→ **TEXTE FOURNI**:
20 000 fois plus précis qu’une imagerie d’hôpital
Ces précieux vestiges du passé ont été amenés à l’ESRF, pour obtenir des images plus précises. « Nous avons utilisé la tomographie synchrotron à l’ESRF afin de mieux identifier les contours des différentes caractéristiques anatomiques », explique Alison Rowe.
En effet, le Muséum d’histoire naturelle de Paris avait déjà réalisé des clichés, mais le matériel manquait de puissance pour en découvrir davantage sur les vampires. D’où l’intérêt d’utiliser un synchrotron pour en percer les secrets.
Cet accélérateur de particules est spécialisé dans la production de rayons X. Le principe : faire tourner des électrons à haute vitesse dans un anneau. Si ces derniers changent de direction, cela crée des perturbations à l’origine d’un rayonnement électromagnétique à haute fréquence.
« Le synchrotron de Grenoble est 100 milliards de fois plus brillant que le faisceau de rayons X produit dans un hôpital », explique Vincent Fernandez, scientifique à l’ESRF. La brillance est un facteur essentiel dans la captation d’une image, puisque cela joue sur la précision. En effet, une photo prise dans un espace sous-éclairé, laissera apparaître moins de détails.
Un scanner d’hôpital est ainsi capable de voir des objets de l’ordre d’un millimètre. « Pour le synchrotron, on arrive à observer des objets de l’ordre de 20 nanomètres », précise le chercheur. C’est 20 000 fois plus précis qu’en milieu hospitalier.
La tomographie à rayons X pour créer des « tranches virtuelles »
Malgré tout, « scanner un fossile reste compliqué. C’est de la roche, c’est dense et cela demande un faisceau très puissant », précise le scientifique de l’ESRF. « Un fossile qui ne ferait que quelques millimètres, on pourrait le faire dans tous les synchrotrons, mais sur un bloc d’une dizaine de centimètres, cela n’est réalisable que dans peu d’endroits dans le monde. »
Le paléontologue Vincent Fernandez travaillant dans l’accélérateur de particules, cela lui permet en outre d’être le lien entre l’instrument et les scientifiques. Et de pouvoir discuter avec la communauté scientifique.
Concrètement, la tomographie à rayons X permet de créer des coupes virtuelles d’un objet. « Si on scanne un saucisson avec cette technique, on peut en créer des tranches virtuelles, sans avoir à couper le vrai saucisson », précise le chercheur.
L’intérêt est ainsi de pouvoir couper dans n’importe quel sens grâce à un ordinateur. Cela a permis de réaliser une modélisation 3D de l’animal du Jurassique. Et pour aller plus loin, voici une vidéo pour comprendre les enjeux autour de la technique employée.
Vampire des abysses : des ventouses plus grandes et plus robustes
L’imagerie a ainsi révélé des détails auparavant inconnus au niveau des tentacules. Alison Rowe et ses collègues ont ainsi comparé leurs données tomographiques avec celles d’un autre spécimen de vampire des abysses fossilisé, numérisé à l’American Museum of Natural History de New York.

→ **QUESTIONS DE COMPRÉHENSION**:
a) Pour chaque affirmation, dites si elle concorde avec le texte fourni, en répondant par oui ou par non et en citant les mots du texte qui tranchent : (i) un scanner d’hôpital peut voir des objets de l’ordre d’un millimètre ; (ii) un bloc fossile d’une dizaine de centimètres peut être scanné dans tous les synchrotrons ; (iii) l’autre spécimen fossilisé de vampire des abysses a été numérisé à New York.
b) Traduisez en anglais la phrase suivante du texte fourni : « La brillance est un facteur essentiel dans la captation d’une image, puisque cela joue sur la précision. »
Les entrées ne sont d’aucune utilité pour ce travail.

→ **DONNÉES SOURCES**:
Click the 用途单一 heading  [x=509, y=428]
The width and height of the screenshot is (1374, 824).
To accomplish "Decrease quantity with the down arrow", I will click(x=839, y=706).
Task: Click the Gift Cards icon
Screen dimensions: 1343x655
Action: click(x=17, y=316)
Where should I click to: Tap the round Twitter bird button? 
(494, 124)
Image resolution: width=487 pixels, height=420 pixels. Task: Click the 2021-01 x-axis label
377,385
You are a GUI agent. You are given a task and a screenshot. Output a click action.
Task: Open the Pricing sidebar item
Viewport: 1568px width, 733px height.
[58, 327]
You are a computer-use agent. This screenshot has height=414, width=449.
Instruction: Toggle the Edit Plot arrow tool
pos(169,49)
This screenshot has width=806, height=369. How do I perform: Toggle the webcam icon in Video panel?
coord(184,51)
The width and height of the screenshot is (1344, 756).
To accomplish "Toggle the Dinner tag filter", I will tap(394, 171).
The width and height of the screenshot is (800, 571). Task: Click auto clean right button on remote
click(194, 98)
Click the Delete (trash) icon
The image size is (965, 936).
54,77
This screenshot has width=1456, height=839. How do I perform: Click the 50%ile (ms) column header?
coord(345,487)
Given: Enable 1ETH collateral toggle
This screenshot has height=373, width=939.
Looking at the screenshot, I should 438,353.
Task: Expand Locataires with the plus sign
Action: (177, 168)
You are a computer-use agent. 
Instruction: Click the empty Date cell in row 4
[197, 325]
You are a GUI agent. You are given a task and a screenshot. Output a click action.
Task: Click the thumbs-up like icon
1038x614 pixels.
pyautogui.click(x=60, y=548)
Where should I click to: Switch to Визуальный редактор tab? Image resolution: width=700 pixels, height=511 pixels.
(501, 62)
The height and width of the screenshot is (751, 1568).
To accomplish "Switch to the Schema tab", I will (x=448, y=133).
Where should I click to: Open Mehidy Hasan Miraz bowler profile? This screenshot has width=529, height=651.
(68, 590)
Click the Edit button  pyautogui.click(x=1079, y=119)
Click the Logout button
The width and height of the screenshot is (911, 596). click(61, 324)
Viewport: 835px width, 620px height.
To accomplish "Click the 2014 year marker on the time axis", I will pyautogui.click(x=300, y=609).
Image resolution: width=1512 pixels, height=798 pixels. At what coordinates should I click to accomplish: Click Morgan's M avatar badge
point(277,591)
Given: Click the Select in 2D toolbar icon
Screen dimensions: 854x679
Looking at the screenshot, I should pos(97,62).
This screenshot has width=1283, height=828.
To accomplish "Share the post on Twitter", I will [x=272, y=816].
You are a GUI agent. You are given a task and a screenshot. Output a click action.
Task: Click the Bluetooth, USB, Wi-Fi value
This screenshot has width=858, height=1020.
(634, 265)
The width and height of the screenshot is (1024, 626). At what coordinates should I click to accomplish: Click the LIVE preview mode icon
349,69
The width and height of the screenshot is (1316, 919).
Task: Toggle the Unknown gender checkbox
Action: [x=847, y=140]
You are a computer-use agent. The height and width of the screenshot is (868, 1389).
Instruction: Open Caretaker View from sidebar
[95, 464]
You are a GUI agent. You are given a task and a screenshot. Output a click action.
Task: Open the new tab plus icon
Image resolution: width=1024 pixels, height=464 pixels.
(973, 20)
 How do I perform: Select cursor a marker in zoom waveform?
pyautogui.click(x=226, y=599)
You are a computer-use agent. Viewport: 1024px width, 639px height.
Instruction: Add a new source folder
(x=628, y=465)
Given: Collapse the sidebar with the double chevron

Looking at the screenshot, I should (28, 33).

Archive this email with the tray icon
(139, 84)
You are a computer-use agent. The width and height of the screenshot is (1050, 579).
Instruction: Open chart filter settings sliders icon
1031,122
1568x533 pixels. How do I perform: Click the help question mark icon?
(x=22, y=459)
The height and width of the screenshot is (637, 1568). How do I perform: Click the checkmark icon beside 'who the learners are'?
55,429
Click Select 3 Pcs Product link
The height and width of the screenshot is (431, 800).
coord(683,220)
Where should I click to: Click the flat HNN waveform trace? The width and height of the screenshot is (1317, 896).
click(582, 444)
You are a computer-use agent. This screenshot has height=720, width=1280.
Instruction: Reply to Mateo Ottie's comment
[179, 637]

→ **RÉPONSES AUX EXERCICES**:
a)
(i) Oui : « Un scanner d’hôpital est ainsi capable de voir des objets de l’ordre d’un millimètre. »
(ii) Non : « sur un bloc d’une dizaine de centimètres, cela n’est réalisable que dans peu d’endroits dans le monde. »
(iii) Oui : « numérisé à l’American Museum of Natural History de New York. »

b) Brightness is an essential factor in capturing an image, since it affects precision.